# OBIETTIVO A
Secondo l'estratto sulle province, quali commi dell'art. 1 della legge n. 190/2014 sono ritenuti incostituzionali?
--------------------
Il legislatore sembra tuttavia dimenticare che le province, fino
a quando godranno di diretta garanzia costituzionale in quanto enti
costitutivi della Repubblica, sono titolari di insopprimibili
funzioni fondamentali. Funzioni fondamentali, del resto, che il
legislatore statale medesimo ha stabilito debbano continuare ad
essere esercitate dalle province (in base al gia' ricordato art. 1,
comma 85, della legge n. 56/2014).
Ora, non v'e' dubbio che in tanto le province possono continuare
a svolgere le funzioni fondamentali loro spettanti in quanto
dispongano, in concreto, delle risorse necessarie a finanziarle. Il
che difficilmente avverra', se si tengono presenti i gravosi effetti
economici del contributo forzoso di cui all'art. 1, commi 418, 419 e
451, gia' descritti.
La misura del contributo imposto e', oltre che palesemente
irragionevole, anche contraddittoria rispetto al percorso di riforma
degli enti locali tracciato dal legislatore nazionale con la legge n.
56/2014. Legislatore che con una mano conferma la titolarita' di
funzioni fondamentali in capo a province e citta' metropolitane, e
con l'altra le priva delle risorse necessarie a finanziarle.
I commi 418, 419 e 451 dell'art. 1 della legge n. 190/2014 sono
pertanto incostituzionali anche per violazione dell'art. 3 Cost.
sotto il profilo dell'irragionevolezza e della contraddittorieta'
manifesta rispetto alla ratio che ispira l'art. 1, commi 85 e ss.
--------------------
# OBIETTIVO B
Individui e trascriva ogni riga dei record in cui compare la parola "dimensions", distinguendo tra maiuscole e minuscole.

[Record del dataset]
--------------------
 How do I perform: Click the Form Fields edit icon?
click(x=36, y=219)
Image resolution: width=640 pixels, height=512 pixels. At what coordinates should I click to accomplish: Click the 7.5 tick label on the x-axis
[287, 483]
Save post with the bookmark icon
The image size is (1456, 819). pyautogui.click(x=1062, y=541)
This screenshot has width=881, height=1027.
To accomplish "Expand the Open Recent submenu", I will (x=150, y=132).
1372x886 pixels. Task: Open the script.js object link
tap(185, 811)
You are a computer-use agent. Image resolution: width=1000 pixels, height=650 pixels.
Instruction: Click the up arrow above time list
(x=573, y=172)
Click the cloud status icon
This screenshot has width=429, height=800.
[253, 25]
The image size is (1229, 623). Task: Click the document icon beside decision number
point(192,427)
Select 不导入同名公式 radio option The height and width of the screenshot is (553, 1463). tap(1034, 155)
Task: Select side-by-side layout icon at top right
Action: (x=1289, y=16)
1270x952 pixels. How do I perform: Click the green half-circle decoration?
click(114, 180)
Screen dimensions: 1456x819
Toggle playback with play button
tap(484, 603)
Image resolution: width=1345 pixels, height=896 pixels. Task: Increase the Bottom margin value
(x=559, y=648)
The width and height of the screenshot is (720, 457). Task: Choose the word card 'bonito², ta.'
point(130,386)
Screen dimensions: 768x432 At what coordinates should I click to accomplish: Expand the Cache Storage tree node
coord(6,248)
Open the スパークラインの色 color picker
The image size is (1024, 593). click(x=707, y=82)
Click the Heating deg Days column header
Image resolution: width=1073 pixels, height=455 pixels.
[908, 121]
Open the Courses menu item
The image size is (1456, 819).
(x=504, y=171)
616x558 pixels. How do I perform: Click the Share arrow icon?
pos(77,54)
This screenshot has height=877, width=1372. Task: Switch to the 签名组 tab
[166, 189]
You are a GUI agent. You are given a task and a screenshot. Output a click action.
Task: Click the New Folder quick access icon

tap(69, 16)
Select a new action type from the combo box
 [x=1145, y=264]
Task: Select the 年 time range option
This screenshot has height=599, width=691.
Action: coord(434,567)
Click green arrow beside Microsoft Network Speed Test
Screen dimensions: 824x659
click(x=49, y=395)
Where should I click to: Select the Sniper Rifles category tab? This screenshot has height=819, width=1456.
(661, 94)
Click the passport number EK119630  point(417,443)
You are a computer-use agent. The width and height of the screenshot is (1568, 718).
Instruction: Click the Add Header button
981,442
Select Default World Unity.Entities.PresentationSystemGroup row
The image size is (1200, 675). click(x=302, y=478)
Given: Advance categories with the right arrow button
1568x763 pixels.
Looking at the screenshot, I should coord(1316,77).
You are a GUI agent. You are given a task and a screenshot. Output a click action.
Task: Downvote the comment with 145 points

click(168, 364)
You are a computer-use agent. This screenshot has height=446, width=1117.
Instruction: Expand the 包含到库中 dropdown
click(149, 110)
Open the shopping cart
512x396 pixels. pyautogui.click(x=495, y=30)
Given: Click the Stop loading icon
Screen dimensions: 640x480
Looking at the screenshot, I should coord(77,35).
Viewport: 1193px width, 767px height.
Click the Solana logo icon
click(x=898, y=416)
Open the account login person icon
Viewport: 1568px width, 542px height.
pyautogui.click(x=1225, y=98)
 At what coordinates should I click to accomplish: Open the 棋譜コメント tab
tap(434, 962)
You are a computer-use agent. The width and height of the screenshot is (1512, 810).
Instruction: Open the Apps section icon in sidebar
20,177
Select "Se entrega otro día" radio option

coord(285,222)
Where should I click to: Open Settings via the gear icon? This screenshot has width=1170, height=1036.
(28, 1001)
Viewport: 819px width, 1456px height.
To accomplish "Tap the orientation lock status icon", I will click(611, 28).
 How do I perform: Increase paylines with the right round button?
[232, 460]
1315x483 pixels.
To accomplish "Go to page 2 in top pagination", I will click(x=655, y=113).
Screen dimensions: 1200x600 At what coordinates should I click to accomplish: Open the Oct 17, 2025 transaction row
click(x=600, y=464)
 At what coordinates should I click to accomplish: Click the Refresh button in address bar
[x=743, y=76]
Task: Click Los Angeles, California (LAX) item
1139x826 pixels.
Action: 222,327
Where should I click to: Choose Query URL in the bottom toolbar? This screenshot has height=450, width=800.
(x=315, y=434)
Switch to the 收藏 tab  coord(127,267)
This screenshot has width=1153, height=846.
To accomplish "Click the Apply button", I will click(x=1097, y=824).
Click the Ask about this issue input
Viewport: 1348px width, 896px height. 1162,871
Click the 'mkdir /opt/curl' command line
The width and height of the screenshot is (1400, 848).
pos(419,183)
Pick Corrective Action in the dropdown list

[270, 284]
--------------------
# RISULTATO CORRETTO A
I commi 418, 419 e 451.

# RISULTATO CORRETTO B
Screen dimensions: 1456x819
Screen dimensions: 768x432 At what coordinates should I click to accomplish: Expand the Cache Storage tree node
Screen dimensions: 824x659
Screen dimensions: 640x480
Screen dimensions: 1200x600 At what coordinates should I click to accomplish: Open the Oct 17, 2025 transaction row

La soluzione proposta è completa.